LLVM IR is not C, but I am fairly sure that it is still illegal to access memory that is outside of the bounds of an object even in IR.
> A C compiler is way more conservative about the possible outcomes of a function call or a memory store than a JS JIT for example.
Well, yes, because JavaScript JITs own the entire ABI and have full insight into both sides of the function call.
> That code isn’t wrong. It works in optimizing C compilers. The only thing wrong is the spec.
The code is wrong, and that it works today doesn't mean it won't work tomorrow. If think that all numbers ending in "3" are prime because you've only looked at "3", "13" and "23", would you say that "math is wrong" because it tells you that this isn't true in general?
There is a broad pattern of software that uses undefined behavior that gets compiled exactly as the authors of that software want. That kind of code isn’t going anywhere.

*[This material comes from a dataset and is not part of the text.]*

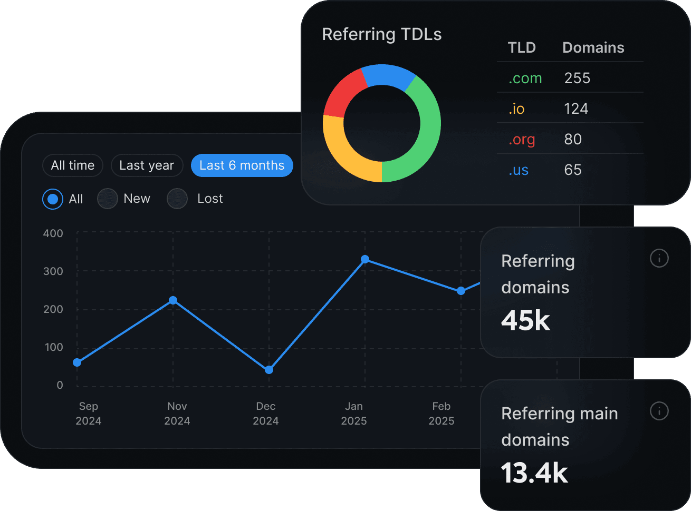Switch to the 'Last year' filter
The height and width of the screenshot is (511, 691).
pos(147,165)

You’re kind of glossing over the fact that for the compiler to perform an optimization that is correct under C semantics but not under structured assembly semantics is rare because under both laws you have to assume that memory accessed have profound effects (stores have super weak may alias rules) and calls clobber everything. Put those things together and it’s unusual that a programmer expecting proper structured assembly behavior from their illegally (according to spec) computed pointer would get anything other than correct structured assembly behavior. Like, except for obvious cases, the C compiler has no clue what a pointer points at. That’s great news for professional programmers who don’t have time for bullshit about abstract machines and just need to write structured assembly. You can do it because either way C has semantics that are not very amenable to analysis of the state of the heap.

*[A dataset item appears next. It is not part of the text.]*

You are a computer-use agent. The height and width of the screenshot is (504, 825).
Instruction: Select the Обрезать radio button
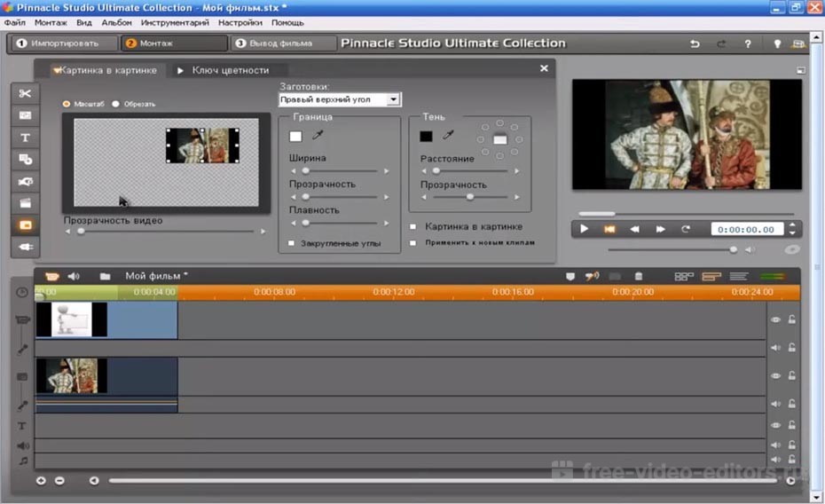(116, 104)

Partly it’s also because of the optimizations went further, they would break too much code. So it’s just not going to happen.
You say that this doesn't happen, and yet we have patches like this in JavaScriptCore: https://trac.webkit.org/changeset/195906/webkit. Pointers are hard to reason about, but 1. undefined behavior extends to a lot of things that aren't pointers and 2. compilers keep getting better at this. For example, it used to be that you could "hide" code inside a function and the compiler would have no idea what you were doing, but today's compilers inline aggressively and are better at finding this sort of thing. And it isn't just WebKit: other large projects have struggled with this as well. The compiler discarded a NULL pointer check in the Linux kernel (which I can't find a good link to, so I'll let Chris Lattner paraphrase the issue for me): http://blog.llvm.org/2011/05/what-every-c-programmer-should-... ; here's one where it crippled sanitization of return addresses in NaCl: https://bugs.chromium.org/p/nativeclient/issues/detail?id=24...

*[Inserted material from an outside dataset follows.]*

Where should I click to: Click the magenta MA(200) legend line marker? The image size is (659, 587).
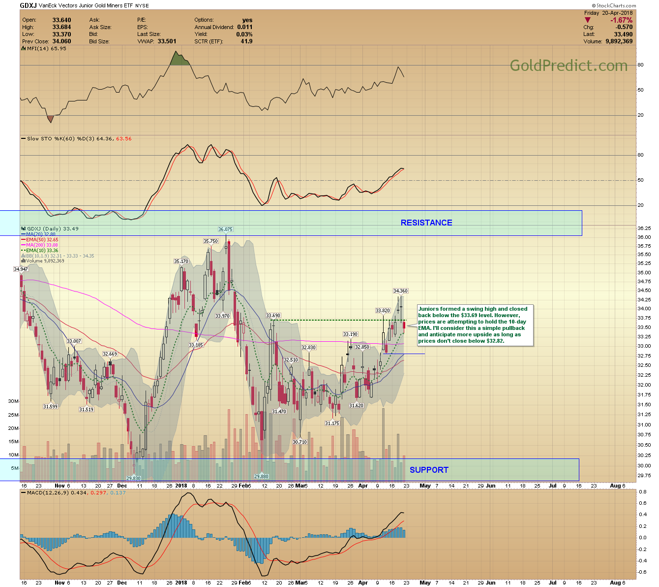coord(23,245)

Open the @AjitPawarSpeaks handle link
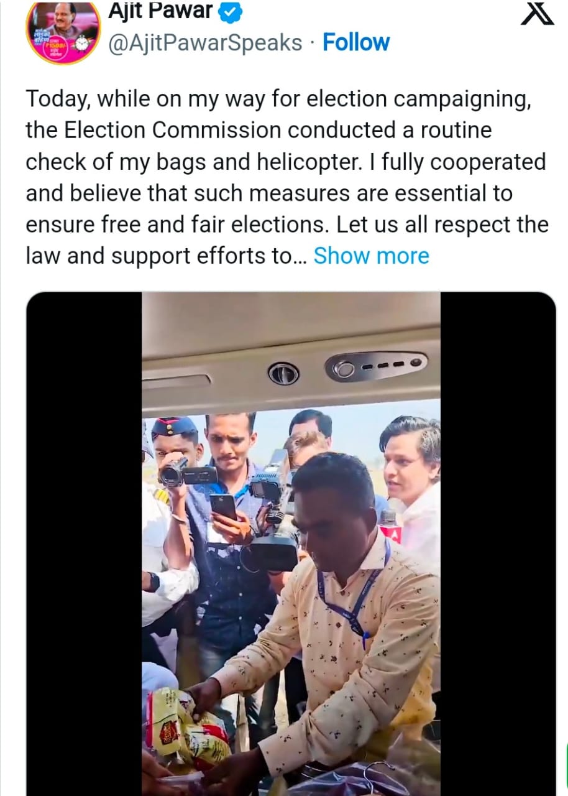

You have never worked on a C compiler, I take it. All production compilers will at some point turn even straight-line code into a DAG and relinearize it without care to the original structure of code. Any semantics beyond that which is given in the C specification (which are purely dynamic, mind you) are not considered for preservation. In particular, static intuitions about relative positions (or even the number!) of call statements to if statements or other control flow are completely and totally wrong and unreliable.
This is the main reason why people keep harping on the "C is an abstract machine." When people think of machine code, there is an assumption about the set of semantics that are relevant to the machine code, and that set is often much, much broader than the set of semantics actually preserved by the C specification.